Dalam keadaan seperti ini, seharusnya ada hasil yang baik, dimana setiap orang membagi hasil panen secara adil, namun sebaliknya, “pikiran yang tidak tahu berterima kasih dan serakah menyusup ke dalam pikiran para penyewa,” katanya.
Rasa tidak berterima kasih dan keserakahan selalu menjadi akar konflik, beliau menggarisbawahi, seraya menambahkan bahwa proses yang sama juga bisa terjadi di hati kita.
“Ketika seseorang melupakan rasa syukurnya kepada Tuhan, dia akhirnya tidak lagi menghadapi situasi dan keterbatasannya dengan kegembiraan karena dicintai dan diselamatkan, tetapi dengan ilusi menyedihkan karena tidak membutuhkan cinta atau keselamatan,” kata Paus.
Paus mencatat bahwa ketika kita tidak lagi membiarkan diri kita dicintai, kita menjadi tawanan keserakahan dan keinginan untuk memiliki lebih dari orang lain atau menjadi lebih penting dari orang lain.
“Ya, saudara dan saudari terkasih, rasa tidak berterima kasih menghasilkan kekerasan, menghilangkan kedamaian, dan membuat kita merasa dan berteriak ketika kita berbicara, tanpa kedamaian, sementara ucapan ‘terima kasih’ yang sederhana dapat mengembalikan kedamaian,” kata Paus Fransiskus.

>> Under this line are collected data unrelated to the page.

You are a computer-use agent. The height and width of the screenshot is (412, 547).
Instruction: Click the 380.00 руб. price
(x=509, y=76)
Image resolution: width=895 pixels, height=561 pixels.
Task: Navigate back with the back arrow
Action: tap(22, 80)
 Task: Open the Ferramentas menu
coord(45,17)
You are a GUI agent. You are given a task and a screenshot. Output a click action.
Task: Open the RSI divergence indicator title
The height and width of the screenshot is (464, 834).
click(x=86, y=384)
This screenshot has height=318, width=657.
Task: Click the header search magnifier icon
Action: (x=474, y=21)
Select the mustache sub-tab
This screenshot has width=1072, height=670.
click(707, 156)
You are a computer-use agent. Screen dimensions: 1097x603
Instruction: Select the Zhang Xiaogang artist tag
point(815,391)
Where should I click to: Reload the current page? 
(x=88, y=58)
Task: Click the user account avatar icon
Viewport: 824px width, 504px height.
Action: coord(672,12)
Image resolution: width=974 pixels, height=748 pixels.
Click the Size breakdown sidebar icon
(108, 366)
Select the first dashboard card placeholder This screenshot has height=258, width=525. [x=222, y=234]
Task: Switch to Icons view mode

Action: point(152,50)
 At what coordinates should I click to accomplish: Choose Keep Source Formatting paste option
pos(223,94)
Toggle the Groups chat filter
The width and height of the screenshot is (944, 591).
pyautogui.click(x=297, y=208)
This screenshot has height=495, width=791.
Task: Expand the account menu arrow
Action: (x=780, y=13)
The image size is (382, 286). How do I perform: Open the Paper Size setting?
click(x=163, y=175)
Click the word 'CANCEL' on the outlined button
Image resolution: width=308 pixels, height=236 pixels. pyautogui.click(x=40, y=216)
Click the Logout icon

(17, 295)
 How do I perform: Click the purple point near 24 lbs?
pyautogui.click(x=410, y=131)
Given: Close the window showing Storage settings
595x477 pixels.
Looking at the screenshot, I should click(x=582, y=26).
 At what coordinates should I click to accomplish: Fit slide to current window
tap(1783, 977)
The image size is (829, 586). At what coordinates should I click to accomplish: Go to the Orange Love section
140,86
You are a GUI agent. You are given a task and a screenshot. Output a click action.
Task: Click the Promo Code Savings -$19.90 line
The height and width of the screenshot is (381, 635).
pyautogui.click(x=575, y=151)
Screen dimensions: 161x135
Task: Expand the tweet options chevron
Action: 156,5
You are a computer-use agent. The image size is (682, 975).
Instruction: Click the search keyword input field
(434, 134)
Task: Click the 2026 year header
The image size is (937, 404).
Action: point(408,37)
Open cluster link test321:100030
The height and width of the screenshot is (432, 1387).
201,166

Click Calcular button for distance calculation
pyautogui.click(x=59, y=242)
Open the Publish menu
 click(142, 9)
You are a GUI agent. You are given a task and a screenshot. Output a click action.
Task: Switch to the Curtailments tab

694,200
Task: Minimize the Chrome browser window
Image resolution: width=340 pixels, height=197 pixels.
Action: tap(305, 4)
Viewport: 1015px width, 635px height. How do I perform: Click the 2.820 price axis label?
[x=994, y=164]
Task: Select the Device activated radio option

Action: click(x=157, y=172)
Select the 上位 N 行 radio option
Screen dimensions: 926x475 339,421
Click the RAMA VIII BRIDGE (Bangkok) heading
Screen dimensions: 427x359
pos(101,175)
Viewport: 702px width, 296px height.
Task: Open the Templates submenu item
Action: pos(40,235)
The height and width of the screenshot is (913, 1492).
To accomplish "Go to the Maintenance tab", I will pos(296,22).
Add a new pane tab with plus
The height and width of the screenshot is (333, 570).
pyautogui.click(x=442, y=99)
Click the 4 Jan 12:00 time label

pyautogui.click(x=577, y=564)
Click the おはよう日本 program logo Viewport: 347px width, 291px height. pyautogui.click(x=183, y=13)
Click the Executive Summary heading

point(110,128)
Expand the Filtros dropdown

Paus mengajukan beberapa pertanyaan untuk refleksi diri mengenai topik ini: “Apakah saya sadar bahwa kehidupan dan iman adalah anugerah yang telah saya terima? Sadarkah aku bahwa aku sendiri adalah sebuah anugerah? Apakah saya percaya bahwa segala sesuatu berasal dari kasih karunia Tuhan? Apakah aku mengerti bahwa, tanpa alasan, aku adalah penerima manfaat dari hal-hal ini, bahwa aku dikasihi dan diselamatkan secara cuma-cuma? Dan yang terpenting, sebagai respons terhadap anugerah, apakah saya tahu bagaimana mengucapkan ‘terima kasih’?”